Children can lose consciouness under water in two-minutes and within five minutes, brain damage can occur. Family members tell NewsChannel 11 Alanis was under water five to ten minutes. But they say a recent EKG did show some brain activity.
We went to the Texas Tech Aquatics Center and they tell us the right precautions can make tragedies like this one preventable. Constant adult supervision is key. TTU Aquatics Director, Melissa Hogle, says, "Realize a pool, while it's fun and safe, it's still a dangerous situation."
Hogle says anytime you're having a pool party for kids, there are several steps you can take to prevent drowning. She explains, "You can call any pool and see if they have a student or a lifeguard that would come out for just an evening and cover that with them."
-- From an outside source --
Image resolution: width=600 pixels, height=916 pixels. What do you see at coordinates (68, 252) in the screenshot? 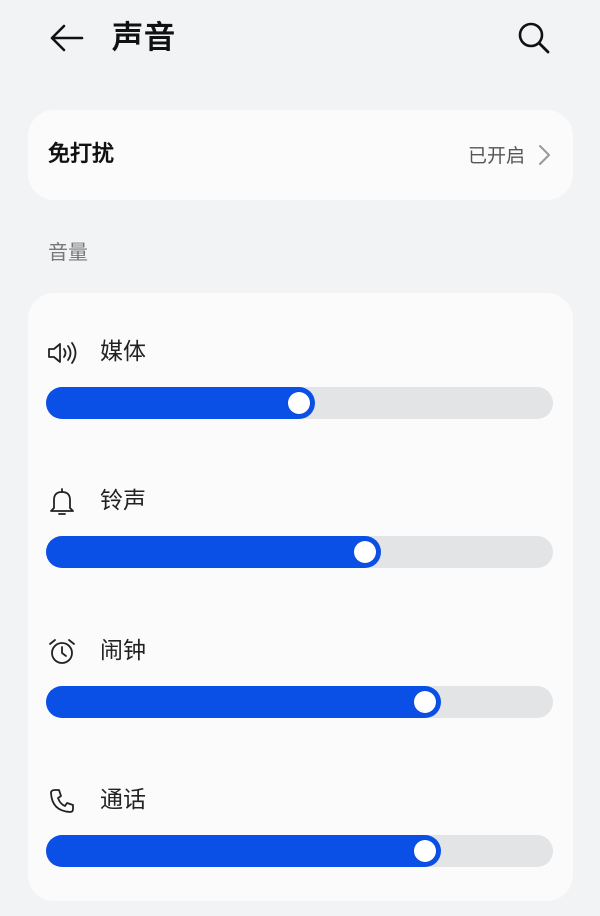
I see `volume-section-label: 音量` at bounding box center [68, 252].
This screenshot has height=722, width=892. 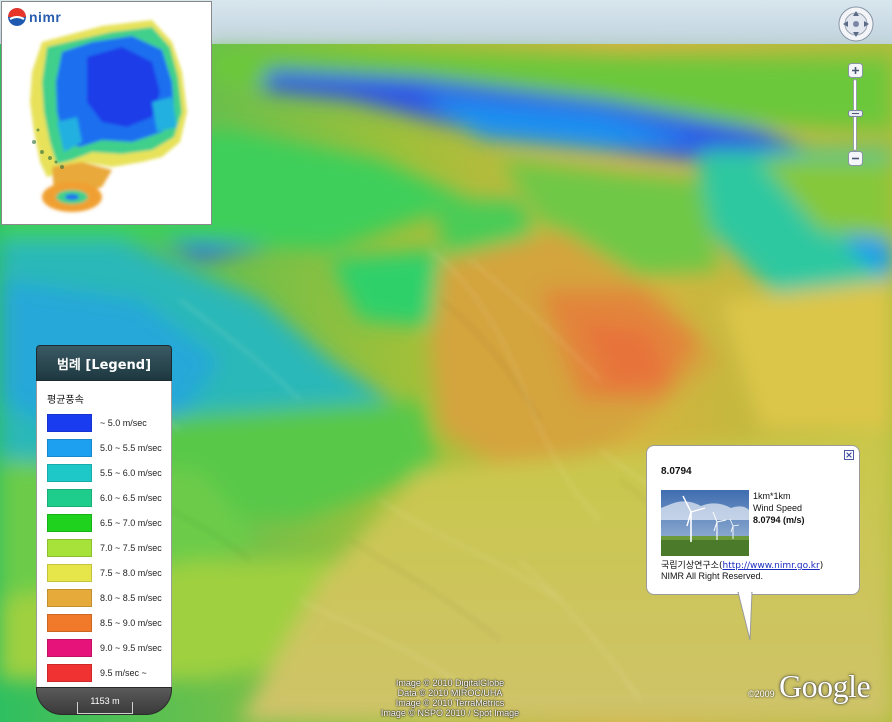 I want to click on balloon-grid-size: 1km*1km, so click(x=772, y=496).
Hogle recommends taking a pre-emtpive strike, enroll your kids in swimming lessons. Not only will they be more likely to stay afloat, they'll know better how to handle a fall and other pool accidents. It's also important to know their swimming abilities. Hogle says, "You may think they're a great swimmer, when in reality they're not, so know your child."
No matter how many precautions parents take, Hogle says at no time should children 3, 4 to 5 years of age be without adult supervision. She adds, "There's nothing like a parent watching a child. Lifeguards are watching 25 children which means your child is getting 1/25th of their attention."
For those brief moments when you're not watching, Hogle says swimsuits with built in flotation devices or Coast Guard approved life jackets are the next best thing. She says, "Arm floaties, I call them the 'Wings of Death'. They pop, they fall off. I think they're horrible and unreliable and for you to just put them on your child and throw in pool I think is a really bad idea."
Accidents do happen no matter how much you try to prevent them. That's why it is crucial for parents to know CPR. One short class could be the difference between life or death.